33 Victorian Attitudes
April 1997. ‘Jesus,’ says Lula Mae. ‘You look like you’ve been dipped in shit three times and pulled out twice.’
‘Something like that,’ says Max. They’re at The White Horse again, drinking pints of Bass.
‘Where’ve you been?’ says Lula Mae. ‘I’ve been calling you and getting the answering machine for the last two and a half weeks.’
Max tells her where he’s been, who said what, and what happened.
‘Poor Lola!’ says Lula Mae. ‘Is the baby all right?’
‘I don’t know. I haven’t been able to talk to Lola or find out anything about her.’
‘So what’s going to happen now?’
‘I don’t know.’ Evasive posture.
‘You’re tiptoeing across that road like a possum caught in the headlights.’
Max lets a What-Can-I-Say? expression appear on his face. High overhead an aeroplane passes, trailing a banner: SAY SOMETHING, MAX.
‘I’ll make it easy for you,’ says Lula Mae. ‘You’re only a little bit in love with me, no more than that. And I’m only a little bit in love with you. We’ve given each other a lot of pleasure. That first time at my place you recited “The Courtship of the Yonghy-Bonghy Bo” while we made love. It was weird and it was wonderful and we hadn’t ever had anybody like each other before but doing it more times didn’t really take us any further. You know and I know that we haven’t got marriage and a family and growing old together in us. What I do have in me is being a single mum and doing my own thing in the place where I feel best, which is Austin.’
‘That was fast. No sooner am I a father-to-be than both my kids-to-be leave me. Is this a record?’
‘“There never was a horse that couldn’t be rode, there never was a cowboy that couldn’t be throwed.”’
‘True. I guess you did give me fair warning.’

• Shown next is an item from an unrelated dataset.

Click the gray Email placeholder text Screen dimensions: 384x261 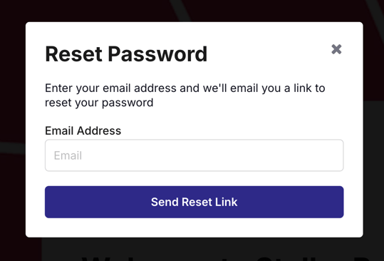click(68, 155)
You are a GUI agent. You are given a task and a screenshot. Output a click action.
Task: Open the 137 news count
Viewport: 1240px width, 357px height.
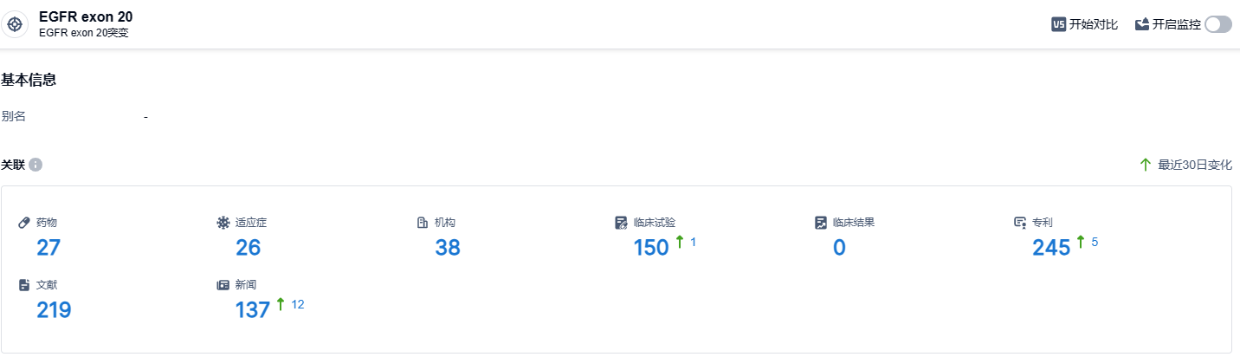[x=253, y=309]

‘This is not a sad ending, Max — we’re simply accepting that you can’t pour out of a jug more than you poured into it.’
‘There’s no use crying over spilt milk,’ says Max, ‘and certainly a stitch in time saves nine.’
‘There you go, and bear in mind that I’ll keep you up to date with letters and photos, plus you can visit as much as you like or even move to Texas if you want to keep an eye on Victor or Victoria.’